▸ **必要な作業 1**:
飛沫除去装置についての課題文から、「コロナ禍が去ったあとも,イン」を含む箇所で始まり「品開発指針として有用である.」のあとで終わる部分を、そのまま書き写してください。
▸ **必要な作業 2**:
飛沫除去装置についての課題文にある一文「人との間に設置するためには大きさや静音性など様々な制約があるため,吸引性能の最適化が必要であった.」を英語に翻訳してください。

▸ **課題文**:

講演情報
[81]飛沫感染防止を目的とした小型飛沫除去装置のフィルタメッシュ最適化
秋吉 優史 (大阪公立大学工学研究科)
コロナ禍が去ったあとも,インフルエンザが猛威を振るっているなど感染症に対する対策は依然として重要なテーマであり,昨年度も発表をおこなった工学的感染制御を目的とした小型飛沫除去装置について,フィルタメッシュの細かさを変えた際の飛沫透過率,空間中の飛沫除去性能,有機ガス分解性能について評価をおこなったため発表をおこなう.飛沫とは直径5μm以上の液滴を指し,エアロゾルはそれより小さいの粒子と定義されるが,実際の口腔から放出される液滴は直径150μm程度と,2μm程度の二山のピークとなっており,前者は数秒で落下するため通常の会話の場合発生者から2m程度の距離までしか届かないが,150μmの飛沫は2μmのエアロゾルの42万倍の体積を持ちより多くのウイルスを含んでおり,射程内にいる場合感染リスクが高く,乾燥・落下した場合でも含まれていたウイルスが消滅するわけではなく接触感染の原因や,飛沫核として漂い空気感染の原因となるため,本研究では特に飛沫の除去に着目する.エアロゾルに対しては換気や様々な空気清浄機や紫外線照射などが有効であるが,短距離のみ飛ぶ飛沫に対して換気や部屋の片隅に置いた一般的な空気清浄機は全く意味が無く,人と人の間に設置できる装置が必要である.人との間に設置するためには大きさや静音性など様々な制約があるため,吸引性能の最適化が必要であった.本研究の成果によって飛沫透過率と空間中の飛沫除去性能(吸引力)はトレードオフの関係にある一方で有機ガスの分解性能は余りメッシュの細かさには左右されないことが明らかとなり,今後の製品開発指針として有用である.

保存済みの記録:
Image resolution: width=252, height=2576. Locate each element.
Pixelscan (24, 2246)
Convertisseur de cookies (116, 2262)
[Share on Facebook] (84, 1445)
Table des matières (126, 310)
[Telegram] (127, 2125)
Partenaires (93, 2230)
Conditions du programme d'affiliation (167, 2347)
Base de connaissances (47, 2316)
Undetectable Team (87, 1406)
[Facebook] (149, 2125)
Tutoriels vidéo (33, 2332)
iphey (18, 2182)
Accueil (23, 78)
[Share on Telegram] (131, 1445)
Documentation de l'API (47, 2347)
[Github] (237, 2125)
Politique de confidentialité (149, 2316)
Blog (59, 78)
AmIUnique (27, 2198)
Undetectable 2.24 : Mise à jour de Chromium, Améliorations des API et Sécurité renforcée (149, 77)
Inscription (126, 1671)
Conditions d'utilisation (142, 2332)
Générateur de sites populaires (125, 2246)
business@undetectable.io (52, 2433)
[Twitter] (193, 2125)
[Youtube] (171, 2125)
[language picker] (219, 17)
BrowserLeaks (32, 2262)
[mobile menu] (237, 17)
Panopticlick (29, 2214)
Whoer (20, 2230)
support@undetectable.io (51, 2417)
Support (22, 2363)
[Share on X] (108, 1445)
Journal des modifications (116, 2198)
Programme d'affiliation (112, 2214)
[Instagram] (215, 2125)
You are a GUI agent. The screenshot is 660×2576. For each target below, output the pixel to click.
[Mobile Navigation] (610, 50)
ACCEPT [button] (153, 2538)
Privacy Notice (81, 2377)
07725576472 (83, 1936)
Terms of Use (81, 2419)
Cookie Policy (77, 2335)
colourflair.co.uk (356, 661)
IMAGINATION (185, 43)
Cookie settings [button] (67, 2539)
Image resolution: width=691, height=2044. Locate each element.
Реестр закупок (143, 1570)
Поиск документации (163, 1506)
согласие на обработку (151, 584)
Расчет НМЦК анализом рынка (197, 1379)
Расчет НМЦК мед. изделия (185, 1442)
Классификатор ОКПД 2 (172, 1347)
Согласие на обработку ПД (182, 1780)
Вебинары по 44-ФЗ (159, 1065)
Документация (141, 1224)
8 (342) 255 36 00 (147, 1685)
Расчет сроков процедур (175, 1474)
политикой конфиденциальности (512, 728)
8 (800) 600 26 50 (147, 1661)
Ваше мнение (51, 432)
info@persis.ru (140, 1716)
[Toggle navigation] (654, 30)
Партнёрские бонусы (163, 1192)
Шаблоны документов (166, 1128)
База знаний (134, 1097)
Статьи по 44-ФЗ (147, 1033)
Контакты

▸ **想定解答 1**:
コロナ禍が去ったあとも,インフルエンザが猛威を振るっているなど感染症に対する対策は依然として重要なテーマであり,昨年度も発表をおこなった工学的感染制御を目的とした小型飛沫除去装置について,フィルタメッシュの細かさを変えた際の飛沫透過率,空間中の飛沫除去性能,有機ガス分解性能について評価をおこなったため発表をおこなう.飛沫とは直径5μm以上の液滴を指し,エアロゾルはそれより小さいの粒子と定義されるが,実際の口腔から放出される液滴は直径150μm程度と,2μm程度の二山のピークとなっており,前者は数秒で落下するため通常の会話の場合発生者から2m程度の距離までしか届かないが,150μmの飛沫は2μmのエアロゾルの42万倍の体積を持ちより多くのウイルスを含んでおり,射程内にいる場合感染リスクが高く,乾燥・落下した場合でも含まれていたウイルスが消滅するわけではなく接触感染の原因や,飛沫核として漂い空気感染の原因となるため,本研究では特に飛沫の除去に着目する.エアロゾルに対しては換気や様々な空気清浄機や紫外線照射などが有効であるが,短距離のみ飛ぶ飛沫に対して換気や部屋の片隅に置いた一般的な空気清浄機は全く意味が無く,人と人の間に設置できる装置が必要である.人との間に設置するためには大きさや静音性など様々な制約があるため,吸引性能の最適化が必要であった.本研究の成果によって飛沫透過率と空間中の飛沫除去性能(吸引力)はトレードオフの関係にある一方で有機ガスの分解性能は余りメッシュの細かさには左右されないことが明らかとなり,今後の製品開発指針として有用である.

▸ **想定解答 2**:
Because there are various constraints, such as size and quietness, on installing the device between people, it was necessary to optimize its suction performance.